Blessed are the Meek for they shall inherit the Land
This first week of the new year has focused on the struggle for power and the question of what is real strength. It’s been exhilarating for some, terrifying for others… and even within those categories, the reasons have been vastly different. One thing is certain: each side sees itself as the hero and the other side as the enemy. Each sees itself as righteous and the other as demonic. Each considers itself the victim who will fight to be victorious in this uncivil struggle for national culture.
Those folks sitting on the hillside while Jesus of Nazareth spoke — they felt victimhood oozing from their very pores. Rome permeated their every bi-way and alleyway. Soldiers kept the peace, but not their peace. Roman authorities and those working for Rome required their share of the meager profits from a land that most farm workers couldn’t even afford to own.
Inherit the Land? Who owns the Land in the first place? Is it the wealthy absentee landlord, profiting from the sweat of others while providing little in return? Is it the manager who is responsible for achieving maximum profit with minimal output? Is it the dayworker with no responsibility but to show up with ready hands that will return home dirtied and broken? Or is it the governor, keeping a tight leash on the people of the Land so that even higher authorities don’t step in? Does the Land belong to the local king, to the religious overseers, or to the pagan occupiers? Does Might make Right? Is it true that to the Victors belong the spoils?

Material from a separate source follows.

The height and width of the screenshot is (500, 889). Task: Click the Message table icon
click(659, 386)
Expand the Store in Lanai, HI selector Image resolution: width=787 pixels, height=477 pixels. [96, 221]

Jesus announces that the Land ultimately goes to the Meek. I confess that as often as I read this, I focus on the Meek. But Jesus’ listeners focused on the Land. In the midst of the quest for power, in this contest of strength (whether of brawn or brain), Jesus says that it isn’t a matter of conquest or winning. It is a matter of rightful, inherited ownership. And guess whom the law sides with: the Meek. The Meek, really??
It didn’t make any more sense to those sitting on the hillside, any more than it makes sense to us. We watch an attempted government takeover (or take-back, depending on which side a person believes) enacted before us in living color via TVs and other media. Either way, the motive was Power. With banners waved in Jesus’ name, the goal was Power.
I admit that what when I read that Meekness is the answer to what has been occurring in our nation, it makes me uneasy. It’s irrational. It sounds like giving up. It stands in vivid contrast to everything I’ve ever been taught about the nature of strength. Power and might and winners and losers, victors and victims – isn’t this what life and the survival of the fittest is about? Only the strong survive… but what is it that defines strength?
Undoubtedly, this is the most misunderstood, the most maligned Beatitude that there is. It’s like flying inverted (my apologies to those who are pilots.) From what I understand, in normal flight, if you want to go down (in the direction of your feet), you push the control forward. If you want the plane to go up (in the direction of the top of the airplane), you pull back. But what happens when you are flying inverted? It confounds the senses, but a skilled pilot knows that the perception of “up” and “down” has also been inverted. Controlling the plane needs a different response that takes the “new up” and the “new down” into account. To insist on responding as if one is upright can mean death.
Jesus is saying that it’s mankind who is unknowingly flying inverted — and what may seem like climbing up is driving mankind towards a violent crash. Real power and strength are not what they seem. The real landowners will take possession of the Land, not by force but by refusing to behave forcefully. It doesn’t make sense. It violates our perception of up and down.
Welcome, Mary, to the second Beatitude. It’s going to be a hard month and I’d better get busy.